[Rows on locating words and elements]

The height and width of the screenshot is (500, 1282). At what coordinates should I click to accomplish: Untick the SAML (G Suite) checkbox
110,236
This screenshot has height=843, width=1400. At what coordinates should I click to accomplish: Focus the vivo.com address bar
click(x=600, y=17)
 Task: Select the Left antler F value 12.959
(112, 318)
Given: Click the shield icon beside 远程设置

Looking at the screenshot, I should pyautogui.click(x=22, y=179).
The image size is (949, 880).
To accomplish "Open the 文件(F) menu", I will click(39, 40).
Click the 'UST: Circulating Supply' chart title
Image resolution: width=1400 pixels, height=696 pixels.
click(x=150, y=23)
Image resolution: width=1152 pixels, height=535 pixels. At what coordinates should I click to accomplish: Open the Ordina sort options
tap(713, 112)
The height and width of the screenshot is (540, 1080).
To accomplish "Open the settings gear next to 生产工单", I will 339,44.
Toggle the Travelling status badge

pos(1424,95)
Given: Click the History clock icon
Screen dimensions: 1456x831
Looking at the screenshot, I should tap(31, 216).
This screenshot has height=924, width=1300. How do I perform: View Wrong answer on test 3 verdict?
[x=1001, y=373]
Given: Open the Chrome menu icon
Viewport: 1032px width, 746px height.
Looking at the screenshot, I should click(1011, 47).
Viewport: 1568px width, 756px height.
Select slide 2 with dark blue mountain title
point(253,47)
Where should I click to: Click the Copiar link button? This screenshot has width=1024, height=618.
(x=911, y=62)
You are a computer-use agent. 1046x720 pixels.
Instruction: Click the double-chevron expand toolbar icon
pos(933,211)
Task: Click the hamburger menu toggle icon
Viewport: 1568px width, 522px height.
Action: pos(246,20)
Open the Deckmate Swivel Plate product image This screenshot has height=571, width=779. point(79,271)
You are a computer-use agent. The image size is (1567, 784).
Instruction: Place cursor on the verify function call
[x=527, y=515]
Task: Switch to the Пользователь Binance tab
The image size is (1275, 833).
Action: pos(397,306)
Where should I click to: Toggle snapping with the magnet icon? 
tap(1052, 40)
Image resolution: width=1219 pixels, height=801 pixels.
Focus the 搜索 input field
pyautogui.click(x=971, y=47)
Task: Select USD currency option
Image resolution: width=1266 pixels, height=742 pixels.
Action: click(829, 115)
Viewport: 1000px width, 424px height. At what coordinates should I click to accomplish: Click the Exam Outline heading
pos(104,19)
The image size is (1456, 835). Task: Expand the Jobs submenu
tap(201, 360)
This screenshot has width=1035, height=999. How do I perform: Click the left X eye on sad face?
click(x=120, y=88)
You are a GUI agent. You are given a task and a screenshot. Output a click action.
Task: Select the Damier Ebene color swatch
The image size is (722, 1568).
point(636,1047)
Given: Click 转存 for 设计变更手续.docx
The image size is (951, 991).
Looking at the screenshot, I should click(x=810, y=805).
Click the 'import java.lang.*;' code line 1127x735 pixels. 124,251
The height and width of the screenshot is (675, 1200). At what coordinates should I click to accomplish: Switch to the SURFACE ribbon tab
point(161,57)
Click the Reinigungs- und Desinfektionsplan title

> **Given request**: Recast the lines that begin with the one containing "This screenshot has height=843, width=1400." and end after the one containing "(x=911, y=62)" as a Markdown table with the columns No. and Line. Number each line and omit any blank ones.

> **Complete answer**:
| No. | Line |
|---|---|
| 1 | This screenshot has height=843, width=1400. At what coordinates should I click to accomplish: Focus the vivo.com address bar |
| 2 | click(x=600, y=17) |
| 3 |  Task: Select the Left antler F value 12.959 |
| 4 | (112, 318) |
| 5 | Given: Click the shield icon beside 远程设置 |
| 6 | Looking at the screenshot, I should pyautogui.click(x=22, y=179). |
| 7 | The image size is (949, 880). |
| 8 | To accomplish "Open the 文件(F) menu", I will click(39, 40). |
| 9 | Click the 'UST: Circulating Supply' chart title |
| 10 | Image resolution: width=1400 pixels, height=696 pixels. |
| 11 | click(x=150, y=23) |
| 12 | Image resolution: width=1152 pixels, height=535 pixels. At what coordinates should I click to accomplish: Open the Ordina sort options |
| 13 | tap(713, 112) |
| 14 | The height and width of the screenshot is (540, 1080). |
| 15 | To accomplish "Open the settings gear next to 生产工单", I will 339,44. |
| 16 | Toggle the Travelling status badge |
| 17 | pos(1424,95) |
| 18 | Given: Click the History clock icon |
| 19 | Screen dimensions: 1456x831 |
| 20 | Looking at the screenshot, I should tap(31, 216). |
| 21 | This screenshot has height=924, width=1300. How do I perform: View Wrong answer on test 3 verdict? |
| 22 | [x=1001, y=373] |
| 23 | Given: Open the Chrome menu icon |
| 24 | Viewport: 1032px width, 746px height. |
| 25 | Looking at the screenshot, I should click(1011, 47). |
| 26 | Viewport: 1568px width, 756px height. |
| 27 | Select slide 2 with dark blue mountain title |
| 28 | point(253,47) |
| 29 | Where should I click to: Click the Copiar link button? This screenshot has width=1024, height=618. |
| 30 | (x=911, y=62) |